# Envelope



## johnsonjack87 (Jan 11, 2017)

This Is Actually A Question About An Envelope.

If I Am Sending A Letter & I Make A Mistake On The Envelope That I Then Scribble Over With A Pen & Then Put White Out Over & Some Of The White Out Comes Off,Then What Happens To The Letter?


----------



## Manonthestreet (Jan 11, 2017)

It gets ripped to shreds by the sorting machines


----------



## johnsonjack87 (Jan 11, 2017)

Manonthestreet said:


> It gets ripped to shreds by the sorting machines


What Do You Mean?


----------



## johnsonjack87 (Jan 11, 2017)

johnsonjack87 said:


> Manonthestreet said:
> 
> 
> > It gets ripped to shreds by the sorting machines
> ...


Would They Let Both The Envelope & The Letter Go Through?


----------



## johnsonjack87 (Jan 11, 2017)

This Is Actually A Question About An Envelope.
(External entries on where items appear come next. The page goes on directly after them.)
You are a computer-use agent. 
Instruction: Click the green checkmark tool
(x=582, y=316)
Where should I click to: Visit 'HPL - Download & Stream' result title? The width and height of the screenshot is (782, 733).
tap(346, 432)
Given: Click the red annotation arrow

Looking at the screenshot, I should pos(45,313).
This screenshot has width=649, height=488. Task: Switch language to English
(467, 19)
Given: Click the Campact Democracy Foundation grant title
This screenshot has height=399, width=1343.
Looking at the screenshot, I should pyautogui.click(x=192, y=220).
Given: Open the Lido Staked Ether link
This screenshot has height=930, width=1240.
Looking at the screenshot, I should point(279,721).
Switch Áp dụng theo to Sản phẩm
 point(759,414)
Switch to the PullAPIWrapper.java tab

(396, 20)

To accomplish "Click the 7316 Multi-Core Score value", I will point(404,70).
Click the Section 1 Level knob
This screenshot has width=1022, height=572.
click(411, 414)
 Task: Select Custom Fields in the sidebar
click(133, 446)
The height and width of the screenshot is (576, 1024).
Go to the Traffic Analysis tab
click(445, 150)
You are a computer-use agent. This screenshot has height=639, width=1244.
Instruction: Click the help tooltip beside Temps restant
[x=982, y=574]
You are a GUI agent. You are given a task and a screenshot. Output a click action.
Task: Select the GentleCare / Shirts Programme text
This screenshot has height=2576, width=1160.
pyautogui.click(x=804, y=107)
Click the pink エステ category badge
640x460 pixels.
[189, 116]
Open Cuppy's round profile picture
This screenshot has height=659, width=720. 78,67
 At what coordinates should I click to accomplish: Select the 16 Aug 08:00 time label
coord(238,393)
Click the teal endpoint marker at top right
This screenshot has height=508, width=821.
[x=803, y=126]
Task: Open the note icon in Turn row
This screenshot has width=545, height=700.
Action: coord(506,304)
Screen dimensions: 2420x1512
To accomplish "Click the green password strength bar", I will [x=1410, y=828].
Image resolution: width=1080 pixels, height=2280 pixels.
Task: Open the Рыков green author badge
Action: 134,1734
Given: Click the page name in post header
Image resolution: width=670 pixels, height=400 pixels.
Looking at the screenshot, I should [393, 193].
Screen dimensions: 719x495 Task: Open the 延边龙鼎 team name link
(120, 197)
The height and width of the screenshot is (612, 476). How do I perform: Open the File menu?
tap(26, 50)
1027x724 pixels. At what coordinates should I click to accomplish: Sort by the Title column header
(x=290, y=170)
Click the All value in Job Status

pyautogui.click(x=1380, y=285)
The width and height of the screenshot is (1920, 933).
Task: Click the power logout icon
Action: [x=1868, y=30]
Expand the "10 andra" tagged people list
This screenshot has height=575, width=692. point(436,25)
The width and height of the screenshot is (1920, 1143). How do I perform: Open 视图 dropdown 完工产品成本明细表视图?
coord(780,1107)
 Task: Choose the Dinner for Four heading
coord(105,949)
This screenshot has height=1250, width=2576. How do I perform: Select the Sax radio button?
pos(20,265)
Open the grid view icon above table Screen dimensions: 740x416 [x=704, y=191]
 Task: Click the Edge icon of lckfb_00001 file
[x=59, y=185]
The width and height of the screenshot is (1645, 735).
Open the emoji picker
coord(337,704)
If I Am Sending A Letter & I Make A Mistake On The Envelope That I Then Scribble Over With A Pen & Then Put White Out Over & Some Of The White Out Comes Off,Then What Happens To The Letter?


----------



## Muhammed (Jan 11, 2017)

If it's not readable it will be returned.


----------



## OldLady (Jan 11, 2017)

johnsonjack87 said:


> This Is Actually A Question About An Envelope.
> 
> If I Send A Letter & I Make A Mistake That I Scribble Over With A Pen & Then Put White Out Over & Some Of The White Out Comes Off,Then What Happens To The Letter?


I think you should buy some more envelopes.


----------



## Moonglow (Jan 11, 2017)

He's worried his Publisher's Clearing House sweepstakes entry won't make it...


----------



## johnsonjack87 (Jan 11, 2017)

Muhammed said:


> If it's not readable it will be returned.


I Make Everything Readable.


----------



## miketx (Jan 11, 2017)

johnsonjack87 said:


> This Is Actually A Question About An Envelope.
> 
> If I Send A Letter & I Make A Mistake That I Scribble Over With A Pen & Then Put White Out Over & Some Of The White Out Comes Off,Then What Happens To The Letter?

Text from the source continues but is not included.